Un an, sept numéros et encore tant d’autres à venir !

Je ne reviendrai pas au cours de cet article sur le contenu type d’un numéro de The Game. En effet, je présentais déjà l’ensemble des rubriques que le magazine comprend dans cet autre papier publié à l’occasion de la sortie du premier numéro en 2014. Etant donné que cette formule est depuis restée inchangée, je crois qu’il serait inutile de proposer encore une fois une présentation sommaire de cet ensemble. Non au lieu de cela, je vais me contenter de souligner la façon dont ces sept numéros ont su tenir une ligne éditoriale de qualité. Mais pas tout de suite. D’abord, je vais simplement souligner la qualité du magazine en tant qu’objet. Dès le premier numéro, je trouvais que The Game savait offrir un confort de lecture indéniable qui s’appuie non seulement sur sa mise en page mais également sur la qualité de son papier. On n’y pense pas toujours mais tenir un magazine dont la production est de piètre qualité dans les mains, c’est nul et cela ôte tout le plaisir que l’on peut avoir à le lire.
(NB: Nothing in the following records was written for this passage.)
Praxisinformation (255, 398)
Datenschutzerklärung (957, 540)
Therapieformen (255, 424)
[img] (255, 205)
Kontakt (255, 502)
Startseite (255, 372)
Loin de cet écueil, The Game navigue tranquillement sur la mer de la presse vidéoludique en se proposant d’être le magazine que l’on aime emmener avec soi et lire un peu n’importe où. Un sentiment renforcé par le léger lifting sont il bénéficie dès ce septième numéro, qui voit le format légèrement réduit. On perd ainsi près de 2cm sur la hauteur et environ 1cm sur la largeur. Peu de choses mais cela renforce le côté pratique de ce magazine selon moi. Reste que le contenu n’en pâtit absolument et les textes proposés restent identiques à la charte imposée au cours des six numéros précédents, leur densité est conservée intacte par un simple passage par la case « changement de taille de police » qui n’enlève heureusement rien au confort de lecture. Pour en revenir rapidement à la mise en page, la maquette du magazine – qui tend un peu à ressembler à certains magazines masculins d’aujourd’hui – est digne de louanges. Imposant son esthétique propre et se construisant ainsi une identité visuelle caractéristique, The Game est un ouvrage que j’épluche toujours sans me forcer. Il me donne finalement le sentiment de modifier l’image de la presse vidéoludique en lui donnant des allures grand-public, ce qui n’est pas pour me déplaire. On sent qu’il y a la volonté de proposer autre chose, de se libérer des codes classiques du genre, un peu comme le fait cet autre excellent magazine qu’est JV dans une autre mesure.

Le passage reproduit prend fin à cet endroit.